Há uma resposta automática que circula em programas de pós-graduação: se os dados têm estrutura aninhada — alunos dentro de escolas, pacientes dentro de hospitais, medidas repetidas dentro de indivíduos — então a análise apropriada é modelagem multinível. A resposta é correta em direção mas insuficiente em precisão. Nem todo dado aninhado exige MLM, e o argumento de que sempre exige falha em revisão por pares competente.
A questão que define a escolha não é se a estrutura existe — quase sempre existe em pesquisa social, educacional, organizacional ou clínica — mas se a estrutura tem impacto suficiente sobre os parâmetros de interesse para justificar a complexidade adicional de MLM. A heurística operacional, derivada de simulações documentadas em Hox, Moerbeek e van de Schoot (2017) e revisitada em Sommet e Morselli (2017) e McNeish e Wentzel (2017), é o coeficiente de correlação intraclasse, conhecido como ICC.
O que o ICC mede
O ICC, em sua forma básica para modelos lineares mistos, é a proporção da variância total atribuível à variância entre clusters. Formalmente, ICC = τ₀²/(τ₀² + σ²), onde τ₀² é a variância entre clusters e σ² é a variância dentro de clusters. ICC = 0 indica clusters indistinguíveis na variável de resposta; ICC = 1 indica que toda a variância está entre clusters e nenhuma está dentro deles.
A interpretação prática é direta. ICC mede o quanto observações dentro do mesmo cluster são correlacionadas entre si. Em sala de aula, por exemplo, o ICC do desempenho em matemática mede o quanto alunos da mesma sala se parecem em desempenho — pelo professor, pelo currículo, pela cultura da turma. ICC baixo indica que a sala importa pouco; ICC alto indica que a sala importa muito.
O custo de ignorar ICC alto
Ignorar a estrutura aninhada quando o ICC é não-trivial não é decisão estilística — produz inflação documentável da taxa de erro tipo I. Simulações clássicas mostram que, para um teste com α nominal de 0,05 conduzido via OLS em dados com cluster size típico (n ≈ 20), a taxa de erro tipo I observada cresce não-linearmente com o ICC. Em ICC = 0,05, a taxa cresce para aproximadamente 11%. Em ICC = 0,10, para 18%. Em ICC = 0,20, para 33%.
A consequência operacional é severa. Um manuscrito que reporta “p < 0,05” em dados aninhados com ICC = 0,20 tem probabilidade real de erro tipo I em torno de 33%, não 5%. O parecerista metodológico que conhece esse padrão pede a reanálise via MLM ou via OLS com erros-padrão corrigidos por cluster, e o autor que respondeu na primeira rodada que “OLS é robusto” perde a rodada.

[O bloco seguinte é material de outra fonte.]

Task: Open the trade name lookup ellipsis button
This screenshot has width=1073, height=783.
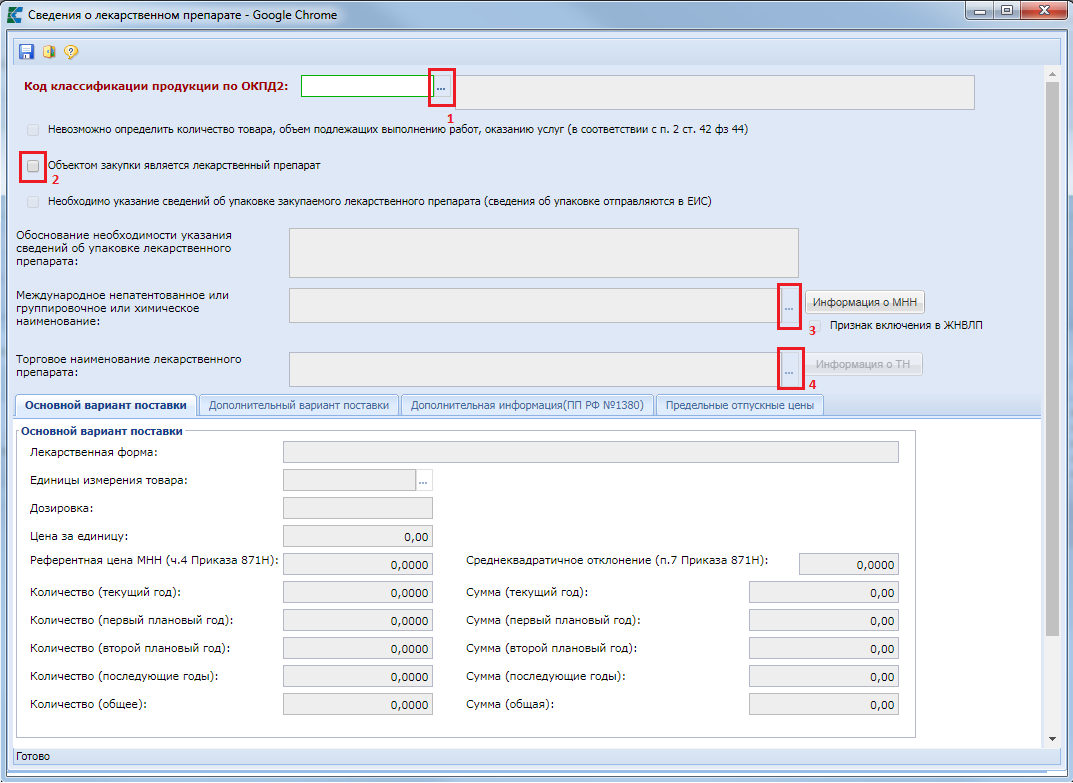Action: click(789, 370)
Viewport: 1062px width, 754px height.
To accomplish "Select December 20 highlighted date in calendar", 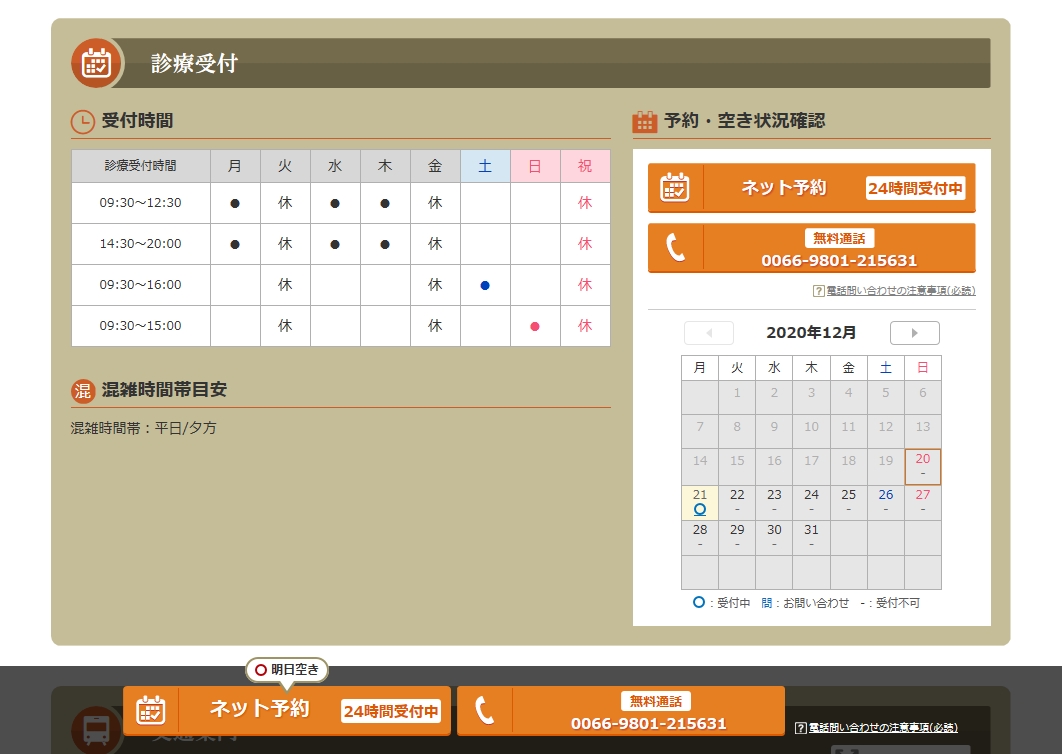I will coord(922,466).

A heurística que sustenta a decisão
A regra operacional que funciona em revisão por pares tem três faixas. ICC abaixo de 0,05 indica que a estrutura aninhada é desprezível para fins de inferência. OLS com erros-padrão robustos pode ser suficiente, mas a decisão precisa ser justificada com o ICC reportado. ICC entre 0,05 e 0,20 indica que a estrutura é não-trivial. A escolha é entre MLM e OLS com erros-padrão clusterizados por cluster (cluster-robust standard errors, conforme Cameron e Miller 2015). Ambas são defensáveis; a escolha depende de se o foco analítico inclui variância entre clusters como objeto de interesse. ICC acima de 0,20 indica que a estrutura aninhada é central. MLM é a escolha obrigatória.
A nuance que pareceristas competentes acrescentam é que a regra de ICC não é o único critério. O número de clusters importa: MLM com menos de 20 clusters produz estimativas instáveis dos componentes de variância. Tamanho de cluster homogêneo permite simplificações; cluster size altamente desbalanceado complica a estimação. A intenção analítica importa: estudar variação entre clusters como construto de interesse exige MLM mesmo com ICC baixo.
O que reportar em um manuscrito
A seção de métodos de um manuscrito com dados aninhados deve reportar, na ordem em que pareceristas verificam: a estrutura aninhada explicitada — quantos níveis, quantos clusters em cada nível, distribuição de tamanho dos clusters; o ICC calculado a partir do modelo nulo (ou modelo incondicional); a justificativa da escolha analítica baseada no ICC e nos critérios complementares; os modelos efetivamente ajustados, com fixed effects e random effects nomeados; e os critérios de fit utilizados (deviance, AIC, BIC) na comparação entre modelos.
O custo de fazer essa sequência corretamente é baixo. O custo de não fazer é uma rodada de revisão extra, ou uma rejeição motivada por inadequação metodológica.